Her feelings on the subject were nothing new. This marked our fourth trip to this campground. The first year we went, Tessa spent most of our day at the beach trying to keep her feet out of the sand and screaming when a crab scuttled too close. Then came the sneaky, speedy incoming tide which, as Miracle Beach rookies, we didn’t know about. One minute we were lounging in our beach chairs with the ocean’s edge in the distance; the next there was water lapping around our flip flops. In a mad scramble we gathered everything we could, hightailing it for higher ground. A wide stretch of fast-moving incoming tide stood between us and dry land. We plunged in, up to our knees, trying desperately to keep towels from trailing into the water and performing balancing acts with uncollapsed beach chairs. While we laughed and gamely sloshed along, my then-two-year-old shrieked and cried, trying to climb me like a monkey to escape the pieces of seaweed that surfed the current. So yes … I’m well aware that she’s NOT a beach girl.

But this year, sometime between her first-day declaration and the day we packed up to head home, something changed. Tessa and her cousins played on the beach for hours, collecting crabs and building elaborate sand structures to “survive the tide.” As my daughter and I stood at the water’s edge that final day, already having moved our things up beyond the tideline so we could have just a few more blissful minutes on the shore, she looked up at me, holding my hand, and said: “I guess I am a beach girl after all.”

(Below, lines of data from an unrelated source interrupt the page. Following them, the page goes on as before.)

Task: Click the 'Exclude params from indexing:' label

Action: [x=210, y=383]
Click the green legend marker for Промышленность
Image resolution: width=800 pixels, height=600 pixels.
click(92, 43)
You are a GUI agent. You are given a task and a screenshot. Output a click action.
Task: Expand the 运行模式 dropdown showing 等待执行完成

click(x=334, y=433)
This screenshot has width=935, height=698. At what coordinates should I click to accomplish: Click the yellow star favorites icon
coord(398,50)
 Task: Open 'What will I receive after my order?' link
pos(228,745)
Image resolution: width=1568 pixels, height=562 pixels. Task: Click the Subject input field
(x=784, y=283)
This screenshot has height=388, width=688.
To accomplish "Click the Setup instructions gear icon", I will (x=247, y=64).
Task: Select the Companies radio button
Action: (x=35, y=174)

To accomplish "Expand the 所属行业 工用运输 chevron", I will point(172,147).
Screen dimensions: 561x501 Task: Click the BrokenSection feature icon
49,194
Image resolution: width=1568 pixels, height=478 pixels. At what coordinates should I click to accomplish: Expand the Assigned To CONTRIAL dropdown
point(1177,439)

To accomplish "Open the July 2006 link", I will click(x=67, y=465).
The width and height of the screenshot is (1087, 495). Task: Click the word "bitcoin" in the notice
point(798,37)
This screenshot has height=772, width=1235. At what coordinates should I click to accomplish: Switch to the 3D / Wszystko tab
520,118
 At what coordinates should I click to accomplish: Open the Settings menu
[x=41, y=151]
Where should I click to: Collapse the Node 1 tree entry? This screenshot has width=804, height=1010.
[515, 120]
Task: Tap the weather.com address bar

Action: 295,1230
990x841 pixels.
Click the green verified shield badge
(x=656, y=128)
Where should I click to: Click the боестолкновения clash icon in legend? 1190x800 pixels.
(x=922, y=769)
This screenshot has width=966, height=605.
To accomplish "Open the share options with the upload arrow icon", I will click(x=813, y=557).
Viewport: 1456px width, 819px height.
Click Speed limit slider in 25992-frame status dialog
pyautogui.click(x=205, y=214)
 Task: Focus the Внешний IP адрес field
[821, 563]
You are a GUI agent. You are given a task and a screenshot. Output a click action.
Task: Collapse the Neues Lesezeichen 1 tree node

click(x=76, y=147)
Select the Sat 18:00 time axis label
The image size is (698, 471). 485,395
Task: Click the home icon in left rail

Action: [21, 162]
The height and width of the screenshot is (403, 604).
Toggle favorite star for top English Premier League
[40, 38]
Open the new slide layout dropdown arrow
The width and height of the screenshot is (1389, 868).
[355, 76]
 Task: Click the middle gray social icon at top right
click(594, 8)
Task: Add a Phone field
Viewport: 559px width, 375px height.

As the summer winds down and beach days with it, we’re lucky to live where we do. On the Saanich Peninsula, I think we’re all “beach people.” After all, we live on a slice of land that’s surrounded by water on three sides. Almost anywhere you go, you can smell the ocean air. Its negative ions are proven to balance serotonin levels – improving mood and lessening stress – so there could be no better place to be during this time. So take a few minutes to breathe deeply, enjoy these last warm days at the beach, and as always, be thankful for where we live.